Listing key paragraphs of each article, he quips, “You be the judge.” A sampling:

1) BusinessWeek, 1979:  “This ‘death of equity’ can no longer be seen as something a stock market rally—however strong—will check. It has persisted for more than ten years through market rallies, business cycles, recession, recoveries, and booms.” 

Financial Times, 2012:  “Stocks have not been so far out of favor for half a century. Many declare the ‘cult of the equity’ dead.”

2) BusinessWeek, 1979:  “Individuals who are not gobbling up hard assets are flocking to money market funds to nail down high rates, or into municipal bonds to escape heavy taxes on inflated incomes.” 
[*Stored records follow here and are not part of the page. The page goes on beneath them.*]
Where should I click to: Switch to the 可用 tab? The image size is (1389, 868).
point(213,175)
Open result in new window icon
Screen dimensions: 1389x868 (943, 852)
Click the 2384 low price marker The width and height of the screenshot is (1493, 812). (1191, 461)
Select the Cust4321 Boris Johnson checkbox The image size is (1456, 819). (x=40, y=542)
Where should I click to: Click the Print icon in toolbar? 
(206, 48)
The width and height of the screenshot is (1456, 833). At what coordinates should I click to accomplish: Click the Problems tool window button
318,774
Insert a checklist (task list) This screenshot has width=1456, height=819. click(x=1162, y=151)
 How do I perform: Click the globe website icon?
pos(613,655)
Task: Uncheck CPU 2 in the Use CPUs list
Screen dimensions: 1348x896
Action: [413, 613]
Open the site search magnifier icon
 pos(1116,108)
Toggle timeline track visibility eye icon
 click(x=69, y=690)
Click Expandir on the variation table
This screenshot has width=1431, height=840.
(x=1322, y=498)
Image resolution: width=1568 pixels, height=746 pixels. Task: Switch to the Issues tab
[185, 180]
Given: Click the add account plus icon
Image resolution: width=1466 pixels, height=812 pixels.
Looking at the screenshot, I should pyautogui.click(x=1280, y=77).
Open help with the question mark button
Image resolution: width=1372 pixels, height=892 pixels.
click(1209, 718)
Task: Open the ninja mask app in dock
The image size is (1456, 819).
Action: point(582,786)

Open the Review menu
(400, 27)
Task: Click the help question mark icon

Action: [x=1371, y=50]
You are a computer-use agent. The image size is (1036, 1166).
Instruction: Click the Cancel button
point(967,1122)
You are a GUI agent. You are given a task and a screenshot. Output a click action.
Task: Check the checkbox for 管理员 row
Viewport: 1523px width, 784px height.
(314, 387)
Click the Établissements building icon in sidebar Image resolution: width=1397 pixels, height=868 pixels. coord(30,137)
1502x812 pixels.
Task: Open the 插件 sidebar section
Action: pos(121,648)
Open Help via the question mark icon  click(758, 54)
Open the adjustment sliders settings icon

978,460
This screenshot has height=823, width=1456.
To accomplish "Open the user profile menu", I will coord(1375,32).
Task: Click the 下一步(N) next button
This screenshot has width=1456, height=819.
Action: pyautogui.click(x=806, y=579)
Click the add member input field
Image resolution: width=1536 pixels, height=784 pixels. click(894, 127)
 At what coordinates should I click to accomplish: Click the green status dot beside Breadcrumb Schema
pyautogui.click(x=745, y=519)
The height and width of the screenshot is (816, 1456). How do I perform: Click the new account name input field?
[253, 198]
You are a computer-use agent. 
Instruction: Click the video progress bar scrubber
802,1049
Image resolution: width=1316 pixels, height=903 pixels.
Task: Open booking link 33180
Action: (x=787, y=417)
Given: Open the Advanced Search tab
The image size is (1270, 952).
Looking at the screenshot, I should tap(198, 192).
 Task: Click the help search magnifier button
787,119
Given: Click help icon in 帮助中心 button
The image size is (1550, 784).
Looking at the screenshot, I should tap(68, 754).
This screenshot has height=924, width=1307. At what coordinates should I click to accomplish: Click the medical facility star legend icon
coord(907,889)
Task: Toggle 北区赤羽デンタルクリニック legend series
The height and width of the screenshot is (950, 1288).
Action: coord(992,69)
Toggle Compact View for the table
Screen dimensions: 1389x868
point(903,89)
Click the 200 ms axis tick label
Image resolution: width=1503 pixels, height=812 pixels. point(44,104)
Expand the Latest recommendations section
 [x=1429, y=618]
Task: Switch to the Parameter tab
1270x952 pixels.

Financial Times, 2012:  “The pressure to cut equity exposure is being felt across the savings industry. … In the US, inflows to bond funds have exceeded equity inflows every year since 2007, with outright net redemptions from equity funds in each of the past five years.”

3) BusinessWeek, 1979:  “Few corporations can find buyers for their stocks, forcing them to add debt to a point where balance sheets seem permanently out of whack.” 

Financial Times, 2012:  “With equity financing expensive, many companies are opting to raise debt instead, or to retire equity.”

After a period of market advance and retreat between 1979 and 1982, August 13 of the latter year “marked the first day of what would turn out to be one of the longest and strongest bull markets in U.S. history.”

His most damning piece of evidence against the death of equities pronouncement and subsequent follow-up is a simple look at S&P 500 growth over the next 30 years.

By the first anniversary of the beginning of the equity bull market, the S&P returned 58.3%; on the fifth anniversary, 224.%; on the 10th anniversary 307.9%; the 20th anniversary, 782.4% and, on the 30th anniversary (coincidentially, 2012), 1,225.9% as of June 19.

He adds that one of the authors of the FT article, John Authers, is familiar with the BusinessWeek article and “wary of making pronouncements that might look equally foolish ten or twenty years hence.”

In a follow-up article appearing several days after the first, Wellington notes, Authers appealed for “divine assistance” in his forecasting effort: “O Lord, save me from becoming a contrarian indicator.”

“The notion that risk and return are related is so simple and so widely acknowledged that it hardly seems worth arguing about,” Wellington concludes. “But these articles (and others of their ilk) offer compelling evidence that applying this principle year in and year out is a challenge that few investors can meet, and explains why so many fail to achieve all the returns that markets have to offer.”